Windsor

Despite Canada's love of online shopping, Devonshire Mall sees record sales

Windsor's Devonshire Mall is the largest shopping mall in the city and dominates the local market. The mall is seeing its highest sales per square feet in its 47-year history, averaging about 20,000 customers per day.

Consumers spending more at Windsor's largest mall than ever before, despite dramatic rise in online shopping

Online shopping not slowing down sales at Devonshire Mall

CBC News Windsor

4 years agoVideo
3:43
Consumers are spending more at Windsor's largest mall than ever before, bucking a stateside trend that has seen malls struggling against the rise of online shopping. 3:43

Consumers are spending more at Windsor's largest mall than ever before, bucking a stateside trend that has seen malls struggling against the rise of online shopping.

More than 300 malls are at risk of closing in the U.S., according to Green Street Advisors, a U.S. real estate research firm. And in Michigan alone, 12 malls have made a list of closed or struggling operations on the website deadmalls.com.

The trend has yet to hit Canada hard but industry watchers say the risk is there unless shopping malls take steps to offer customers something more than they can get with the click of a mouse.

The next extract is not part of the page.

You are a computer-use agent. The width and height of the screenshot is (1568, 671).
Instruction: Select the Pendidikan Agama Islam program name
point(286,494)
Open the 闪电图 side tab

"We might see some consolidation if they don't get rid of this sameness that you see in many different malls — the brands are the same," said retired Windsor business professor Floyd Simpkins. "If they don't get out of that, we're gong to see declines and consolidations."

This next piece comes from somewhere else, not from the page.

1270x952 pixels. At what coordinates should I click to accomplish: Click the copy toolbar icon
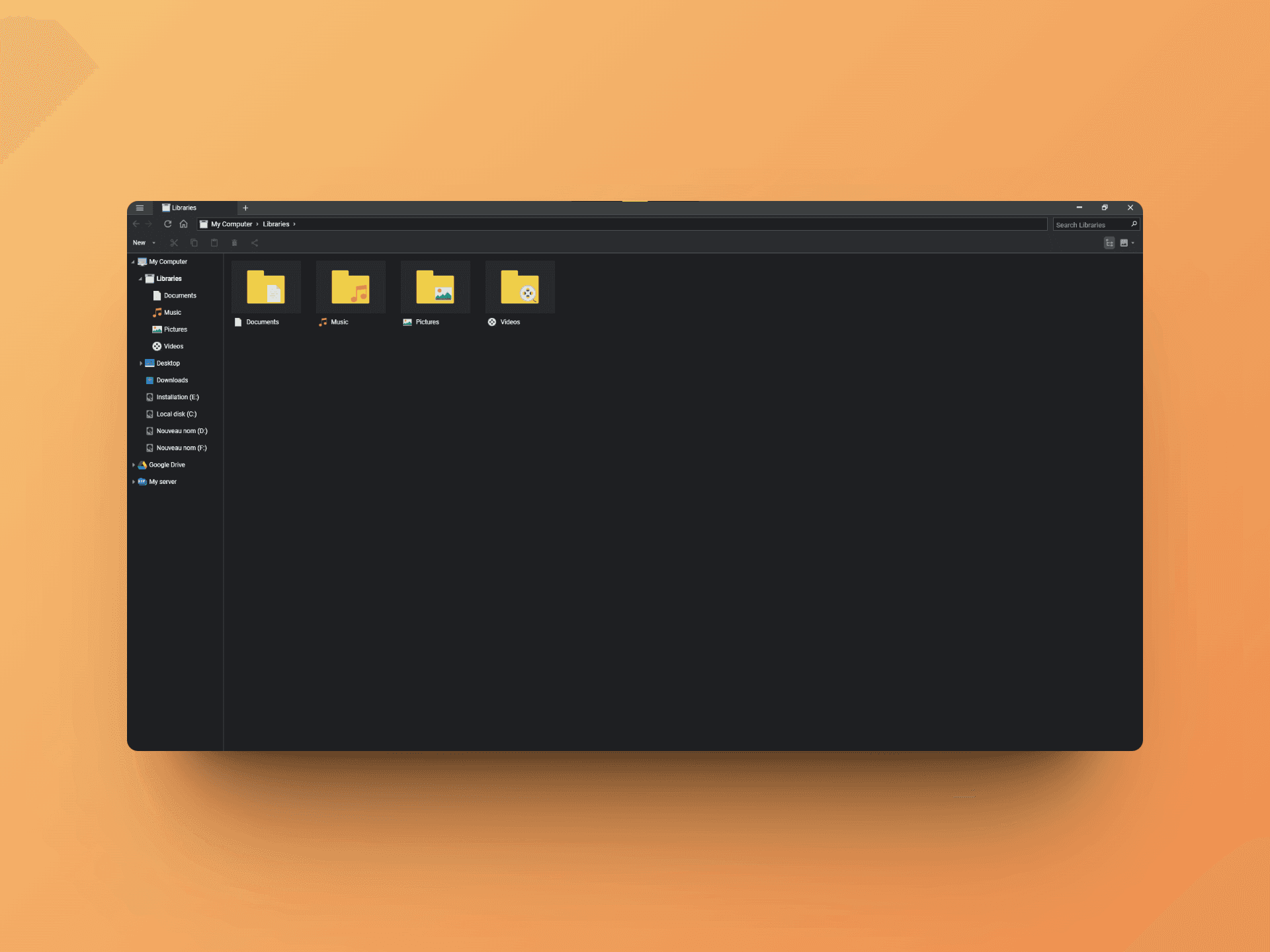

Malls have that personal touch

Mary Lazarus prefers shopping at a mall over online shopping because she can touch the products she's buying. (Jason Viau/CBC)

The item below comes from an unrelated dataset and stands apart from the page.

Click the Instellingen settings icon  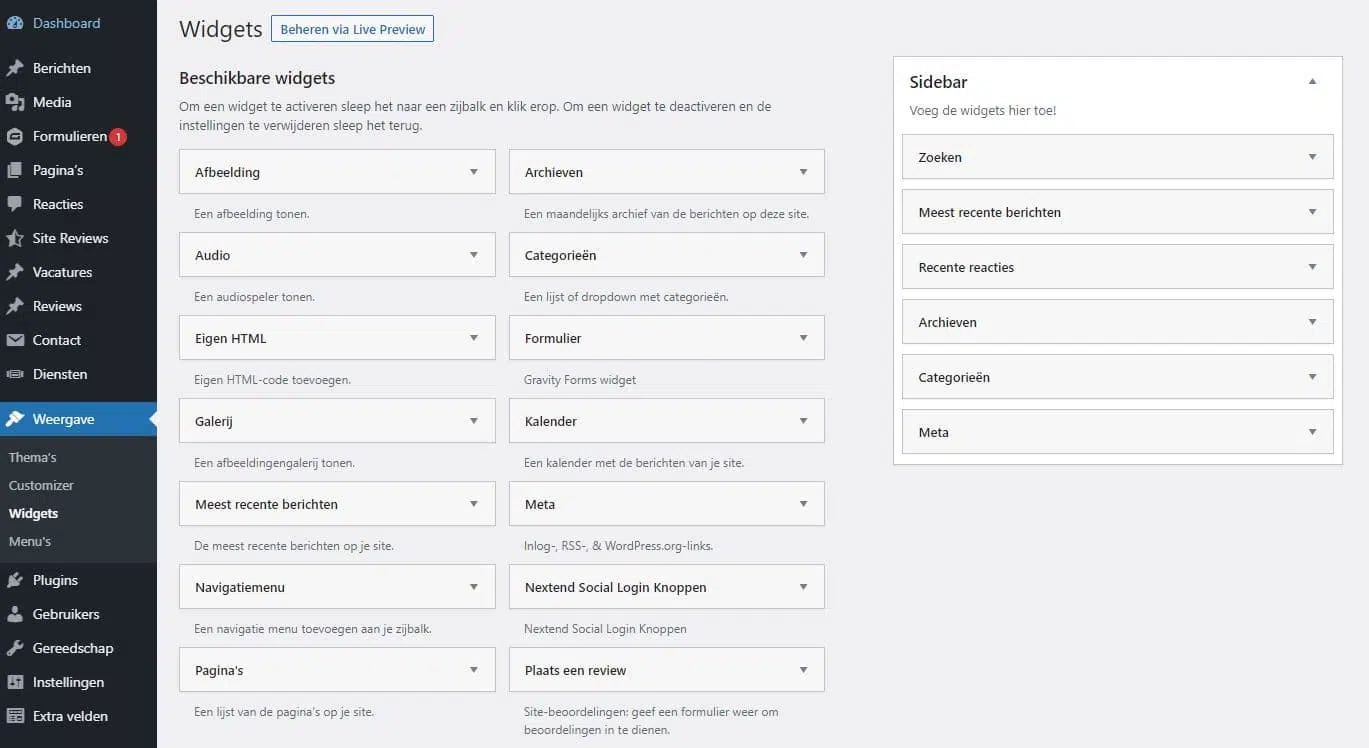click(x=15, y=682)
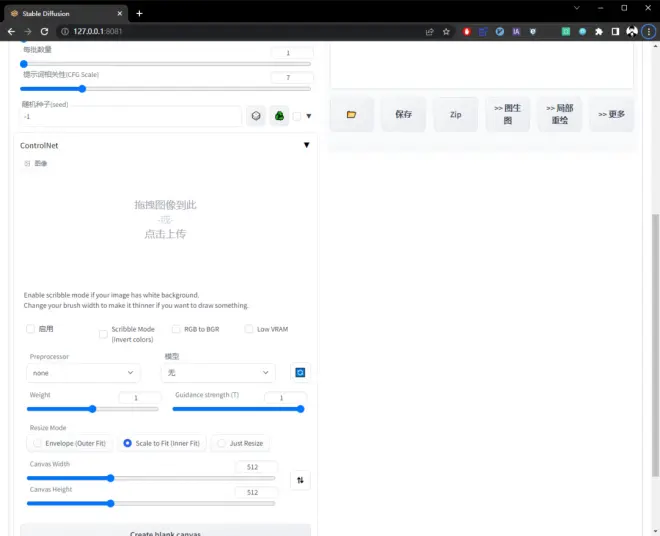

Simpkins said Canada, and Windsor in particular, don't have the same problem with mall saturation as the United States, where it seems "like there's a mall on every corner."

Windsor's Devonshire Mall dominates the local market. It benefits now too, said Simpkins, from a low loonie, which keeps locals from shopping in the U.S. and lures some Americans across the border. 

With online shopping, you can't touch it, you can't feel it, you can't try it on, or get a general idea of what it's like- Mary Lazarus

The mall is seeing its highest sales per square feet in its 47-year history. The mall is fully leased and foot traffic is up 12.8 per cent since January, averaging about 20,000 customers per day.

But with online shopping up 27 per cent across the country — roughly 83 per cent of Canadians say they shop online — mall management is doing everything it can to provide customers a unique, hands-on experience. 

"We recognize that online is a reality in retail today," said Chris Savard, general manager at Devonshire Mall. "There is a demand for the customer to come out into a physical space. A lot of things they still need to feel and touch and try on. It's hard to do those things online."

Devonshire Mall general manager, Chris Savard, says the popular Windsor shopping centre sees more foot traffic than ever before. (Jason Viau/CBC)

Mary Lazarus hits Devonshire Mall every Thursday. She doesn't like online shopping because there is too much risk of buying the wrong product. She wants to see and touch what she's buying.

"I love shopping in the malls because you can feel it, you can try it on and you know — then — whether you want to bring it home or not," she said. "With online shopping, you can't touch it, you can't feel it, you can't try it on, or get a general idea of what it's like."

Not everyone prefers mall shopping, though. Caroline Holmes prefers to shop online. She was at Devonshire Mall this week, but only to meet her son.

"I hate coming to the mall," she said. "I prefer online shopping. I know it has a disadvantage because you're not going to see this stuff, but I do think online (shopping) is easier."

Mall overhaul

The mall is planning a $70-million overhaul. Part of the old Target store is being converted into the Metro grocery store. A new food court is also planned for that space. The current area, which serves a variety of fare, will then be converted into more retail space. All of this will be done by some time in 2019.

Savard said Devonshire's success is linked to its dominance in the market,  which helps it attract popular retailers like Forever 21, Sephora and MAC Cosmetics.

Simpkins echoed that sentiment — "That mall is the mall in the Windsor area," he said — but stressed malls need to provide more of an entertainment experience if they want the good times to continue. 

"I think malls have to think of themselves, not just as a collection of stores and retailers, but they have to think of themselves as a place for consumers to go and do a variety of things," he said, referring to entertainment, specialty shops and unique restaurants.

That's exactly what Tecumseh Mall is beginning to do after losing large tenant Zellers and, more recently, Sobeys.

"I think the family shopping industry has change drastically," said Tecumseh general manager Colleen Gosnell-Conlin. "When it comes to entertainment, they want to be shopping and drop their kids off."

To help with that, a trampoline park called Sky Zone is opening at the east-end mall this summer.

"I think that's where we're coming back to again," she said.